Han unification

The term Han unification (English Han unification ) is in the computer science unifying the Chinese Hanzi, Japanese Kanji and Korean Hanja (CJD ), rarely also the Vietnamese chu nom, referred to in a character set. The term is used mostly in connection with Unicode and carried out there Han unification.

The idea to unite the various Han fonts in a font is not new - back in 1980 existed with CCCII a character set of symbols, and Kanji characters long united. This idea has also been followed in the development of the Unicode standard. In February 1990, a specially specialized in the Han unification group, the CJK IRG, was founded. This group was renamed in IRG little later.

When China to develop a new character set, GB 13000 announcing to Unicode and China agreed to develop the Han character set in common.

Han unification in Unicode

For the Han unification in Unicode Ideographic Rapporteur the Group ( IRG) is responsible to review all proposals and encoding characters that can be combined, tracks down. The unification in Unicode is based on strict rules:

  • In order to make the switch from older character sets easier to Unicode, was for the 20,902 characters of the first Unicode version of the source separation rule used, stating that two ideograms that are differentiated in an older character set, also be distinguished in Unicode. For later coded CJK ideographs this rule is no longer used.
  • If ideograms are not used by the historical significance here, they are also not united. This is for instance the case of the character土(earth) and士(warrior ), which, although look similar but have completely different meanings and origins.
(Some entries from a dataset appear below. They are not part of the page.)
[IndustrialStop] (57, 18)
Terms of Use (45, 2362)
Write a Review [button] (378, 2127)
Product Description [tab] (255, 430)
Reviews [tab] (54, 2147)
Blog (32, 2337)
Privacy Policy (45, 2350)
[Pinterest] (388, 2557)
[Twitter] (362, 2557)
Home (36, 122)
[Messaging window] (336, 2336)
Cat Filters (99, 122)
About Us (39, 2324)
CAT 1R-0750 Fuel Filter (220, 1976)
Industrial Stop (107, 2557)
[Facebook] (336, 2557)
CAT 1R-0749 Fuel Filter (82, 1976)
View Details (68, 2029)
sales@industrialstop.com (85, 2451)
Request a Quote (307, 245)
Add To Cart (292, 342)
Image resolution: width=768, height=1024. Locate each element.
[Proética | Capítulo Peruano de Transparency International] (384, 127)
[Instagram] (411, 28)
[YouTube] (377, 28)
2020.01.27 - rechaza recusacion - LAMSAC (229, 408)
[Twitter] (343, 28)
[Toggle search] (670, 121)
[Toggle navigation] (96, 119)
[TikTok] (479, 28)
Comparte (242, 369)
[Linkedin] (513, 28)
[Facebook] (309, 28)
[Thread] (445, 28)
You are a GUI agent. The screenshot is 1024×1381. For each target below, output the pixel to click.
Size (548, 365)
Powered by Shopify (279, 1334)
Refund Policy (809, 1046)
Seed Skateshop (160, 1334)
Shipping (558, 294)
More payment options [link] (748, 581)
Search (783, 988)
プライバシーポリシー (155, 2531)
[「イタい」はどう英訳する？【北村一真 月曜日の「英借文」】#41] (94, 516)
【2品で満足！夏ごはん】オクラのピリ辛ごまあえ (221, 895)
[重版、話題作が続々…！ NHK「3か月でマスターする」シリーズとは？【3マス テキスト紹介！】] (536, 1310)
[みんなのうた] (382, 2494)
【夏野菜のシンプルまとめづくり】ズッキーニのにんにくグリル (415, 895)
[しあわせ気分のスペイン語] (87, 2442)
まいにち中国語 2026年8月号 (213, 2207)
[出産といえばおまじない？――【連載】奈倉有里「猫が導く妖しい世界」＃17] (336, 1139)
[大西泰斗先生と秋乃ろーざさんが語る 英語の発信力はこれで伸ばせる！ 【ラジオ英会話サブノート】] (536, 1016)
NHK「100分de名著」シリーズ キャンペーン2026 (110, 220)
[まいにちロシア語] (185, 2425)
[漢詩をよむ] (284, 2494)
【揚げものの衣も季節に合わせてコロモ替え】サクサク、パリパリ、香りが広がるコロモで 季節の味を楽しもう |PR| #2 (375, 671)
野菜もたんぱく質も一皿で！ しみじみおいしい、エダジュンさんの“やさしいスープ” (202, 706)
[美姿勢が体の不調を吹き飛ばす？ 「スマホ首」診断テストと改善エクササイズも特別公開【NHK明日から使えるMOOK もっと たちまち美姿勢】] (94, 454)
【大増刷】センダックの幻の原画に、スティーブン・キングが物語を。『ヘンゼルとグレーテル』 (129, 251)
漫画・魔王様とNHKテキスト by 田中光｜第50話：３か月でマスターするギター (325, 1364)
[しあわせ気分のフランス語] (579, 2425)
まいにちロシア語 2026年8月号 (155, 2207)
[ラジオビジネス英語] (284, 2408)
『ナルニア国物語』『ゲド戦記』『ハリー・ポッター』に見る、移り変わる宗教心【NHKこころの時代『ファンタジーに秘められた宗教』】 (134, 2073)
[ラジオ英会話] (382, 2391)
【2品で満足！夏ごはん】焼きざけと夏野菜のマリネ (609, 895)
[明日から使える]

Subsequently, the ideograms are broken down into their individual lines. Thereafter, the number and position of the bars that structure the coding in an older character set as well as the radical of the characters can be determined. If everything matches, the characters are combined, but not otherwise.

Most of the characters are simplified if they look different only in the various writing styles of Chinese writing. So is written in the document either with one or with two upper points, for example, the radical辵( as radical辶). In the regular script and the manuscript of this character has all but only one point. Similarly, it is also at the示radical, which, although in the classical reference ( Ming) still written as a示in hand and regular script, however礻is written. Since it has been tried by the Scripture reforms in the People's Republic of China and Japan, adjust the print font to the manuscript, in Korea, however, not limited and in Taiwan, do these differences.

The following table shows the different representation of a character per line for various CJK fonts ( Chinese without notice, simplified Chinese characters as in PRC used Chinese traditional characters, as in the Republic of China ( Taiwan) used in Japanese, Korean), by the respective writing specific characteristics derived. These can be derived from the stroke order, the number of pulses or direction. For ordinary operation while the appropriate fonts must be installed and select the browser to the appropriate right.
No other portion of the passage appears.